WORK ITEM: Taking the line with "Οδηγίες μαθημάτων [link] (38, 1701)" as the first and the line with "Ωρολόγια προγράμματα [link] (44, 1662)" as the last, set down exactly every line in that range from the entries below, and no more.

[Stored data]
────

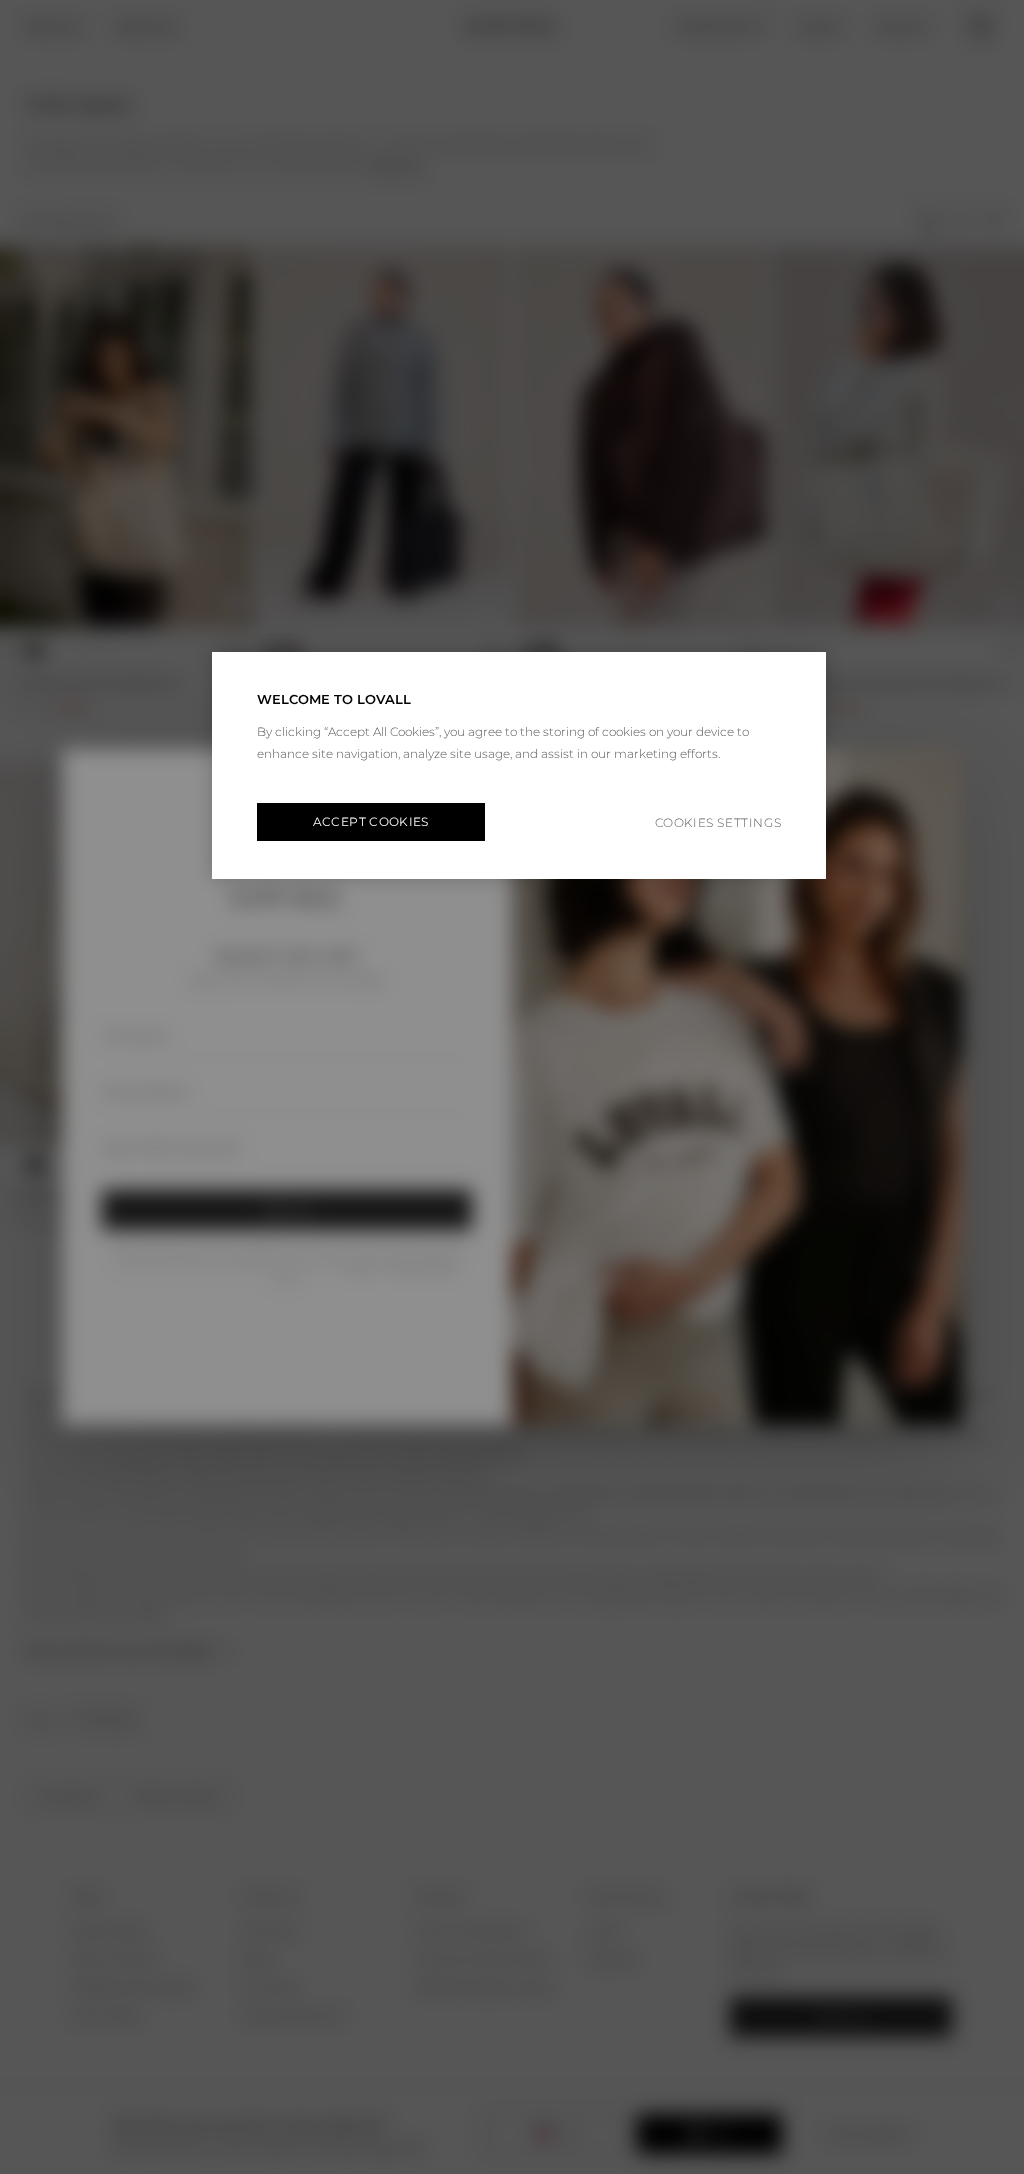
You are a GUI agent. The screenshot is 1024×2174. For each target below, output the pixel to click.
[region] (519, 765)
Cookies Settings (718, 822)
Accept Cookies (371, 821)
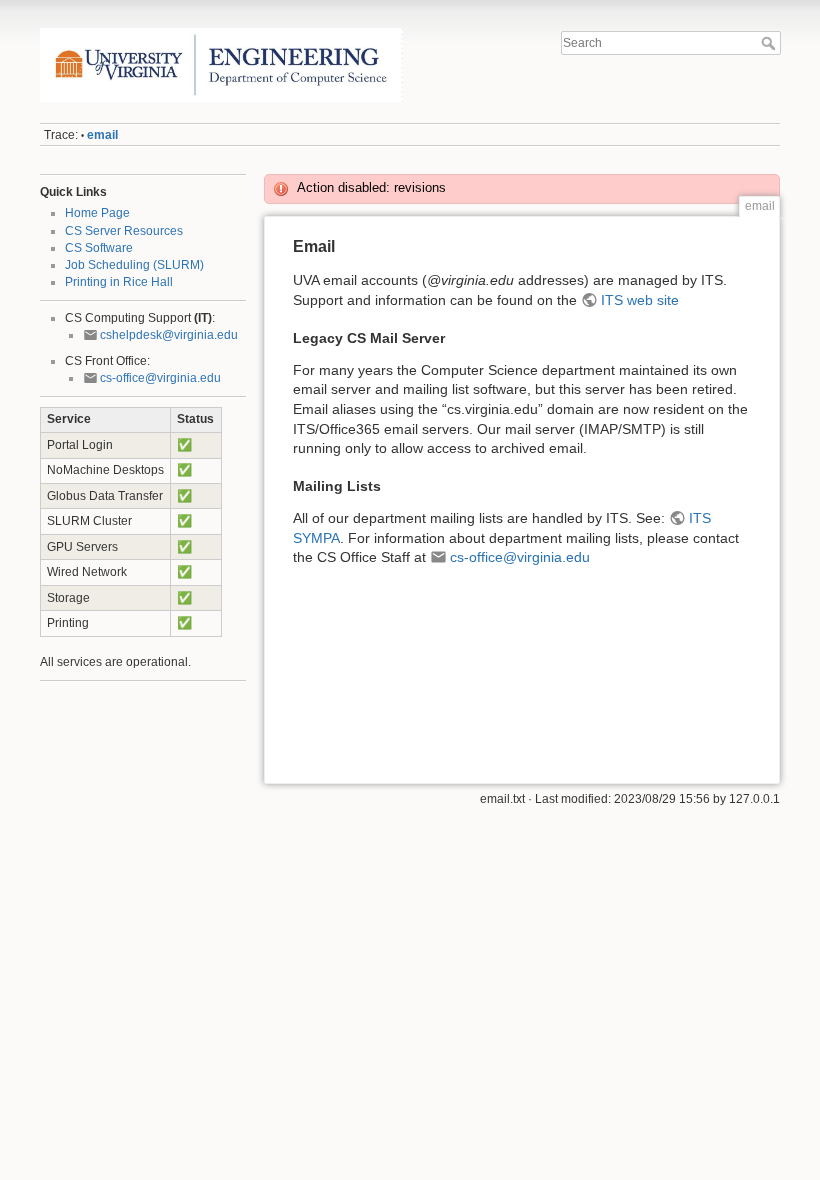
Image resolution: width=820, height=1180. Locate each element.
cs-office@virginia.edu (160, 378)
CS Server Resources (124, 231)
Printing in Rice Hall (119, 282)
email (102, 135)
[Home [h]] (221, 33)
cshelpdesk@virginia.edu (169, 335)
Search (770, 43)
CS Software (99, 248)
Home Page (97, 213)
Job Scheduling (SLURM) (134, 265)
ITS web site (640, 300)
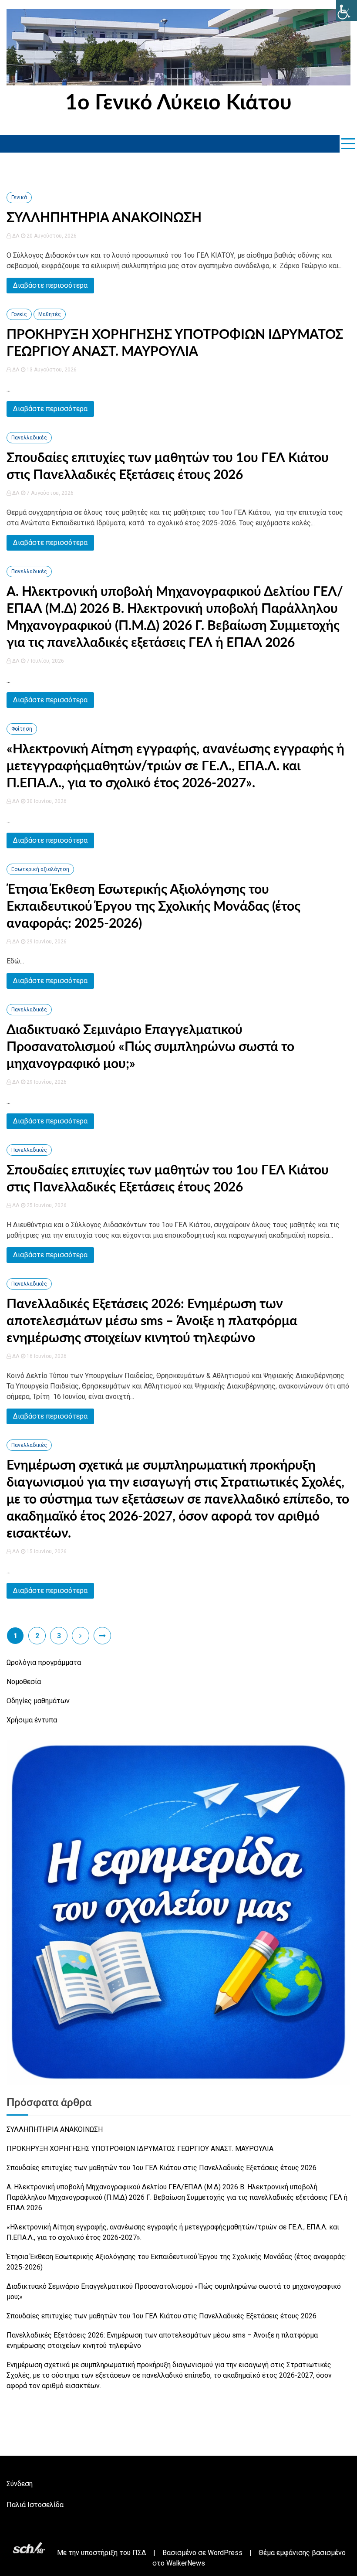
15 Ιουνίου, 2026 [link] (46, 1551)
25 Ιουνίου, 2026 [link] (46, 1205)
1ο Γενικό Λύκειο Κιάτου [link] (178, 102)
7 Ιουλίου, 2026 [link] (44, 661)
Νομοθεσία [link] (24, 1682)
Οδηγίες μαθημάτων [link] (38, 1701)
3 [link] (59, 1636)
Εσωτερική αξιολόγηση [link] (40, 869)
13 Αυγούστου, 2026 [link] (51, 370)
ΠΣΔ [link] (139, 2553)
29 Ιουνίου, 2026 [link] (46, 942)
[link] (346, 10)
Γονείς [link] (19, 314)
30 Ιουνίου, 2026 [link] (46, 801)
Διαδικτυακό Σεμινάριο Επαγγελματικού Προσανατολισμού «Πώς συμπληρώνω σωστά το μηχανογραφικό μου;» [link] (150, 1047)
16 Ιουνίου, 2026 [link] (46, 1356)
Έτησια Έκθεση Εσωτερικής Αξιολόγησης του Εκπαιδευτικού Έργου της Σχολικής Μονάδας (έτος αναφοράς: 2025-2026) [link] (153, 906)
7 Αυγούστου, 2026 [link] (49, 493)
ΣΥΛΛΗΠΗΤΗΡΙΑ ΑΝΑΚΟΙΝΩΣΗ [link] (104, 218)
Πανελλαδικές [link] (29, 438)
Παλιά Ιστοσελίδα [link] (35, 2505)
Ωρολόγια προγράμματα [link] (44, 1662)
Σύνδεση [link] (20, 2484)
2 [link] (37, 1636)
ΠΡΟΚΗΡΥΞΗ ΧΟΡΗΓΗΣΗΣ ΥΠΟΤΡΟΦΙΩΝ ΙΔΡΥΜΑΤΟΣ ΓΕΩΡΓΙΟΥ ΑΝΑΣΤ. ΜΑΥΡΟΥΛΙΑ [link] (140, 2148)
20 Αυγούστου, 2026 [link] (51, 236)
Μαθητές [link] (49, 314)
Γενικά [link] (19, 197)
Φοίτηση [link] (21, 729)
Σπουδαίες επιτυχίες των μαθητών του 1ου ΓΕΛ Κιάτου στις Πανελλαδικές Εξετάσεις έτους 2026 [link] (162, 2168)
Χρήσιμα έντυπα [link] (32, 1720)
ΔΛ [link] (16, 236)
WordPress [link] (225, 2553)
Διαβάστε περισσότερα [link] (50, 285)
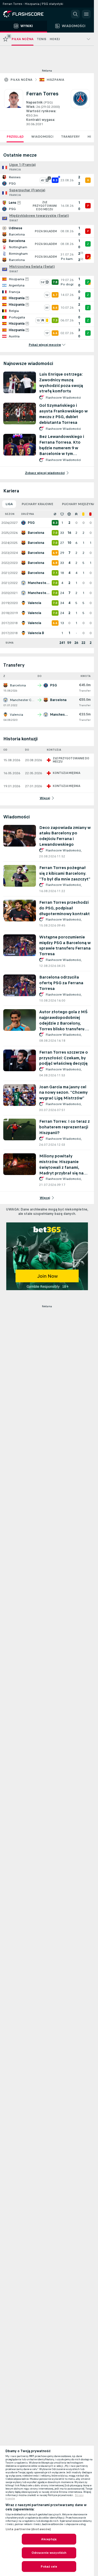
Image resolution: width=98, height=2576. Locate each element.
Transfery (70, 136)
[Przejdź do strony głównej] (27, 14)
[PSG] (80, 107)
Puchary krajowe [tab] (37, 504)
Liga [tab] (9, 504)
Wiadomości (42, 136)
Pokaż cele (49, 2566)
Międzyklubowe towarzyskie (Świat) (39, 216)
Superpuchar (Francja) (27, 190)
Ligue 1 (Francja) (22, 165)
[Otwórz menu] (86, 14)
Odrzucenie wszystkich (49, 2553)
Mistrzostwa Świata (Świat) (32, 266)
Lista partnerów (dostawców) (28, 2529)
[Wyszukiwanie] (75, 14)
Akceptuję (49, 2539)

────

THE ANSWER:
Οδηγίες μαθημάτων [link] (38, 1701)
3 [link] (59, 1636)
Εσωτερική αξιολόγηση [link] (40, 869)
13 Αυγούστου, 2026 [link] (51, 370)
ΠΣΔ [link] (139, 2553)
29 Ιουνίου, 2026 [link] (46, 942)
[link] (346, 10)
Γονείς [link] (19, 314)
30 Ιουνίου, 2026 [link] (46, 801)
Διαδικτυακό Σεμινάριο Επαγγελματικού Προσανατολισμού «Πώς συμπληρώνω σωστά το μηχανογραφικό μου;» [link] (150, 1047)
16 Ιουνίου, 2026 [link] (46, 1356)
Έτησια Έκθεση Εσωτερικής Αξιολόγησης του Εκπαιδευτικού Έργου της Σχολικής Μονάδας (έτος αναφοράς: 2025-2026) [link] (153, 906)
7 Αυγούστου, 2026 [link] (49, 493)
ΣΥΛΛΗΠΗΤΗΡΙΑ ΑΝΑΚΟΙΝΩΣΗ [link] (104, 218)
Πανελλαδικές [link] (29, 438)
Παλιά Ιστοσελίδα [link] (35, 2505)
Ωρολόγια προγράμματα [link] (44, 1662)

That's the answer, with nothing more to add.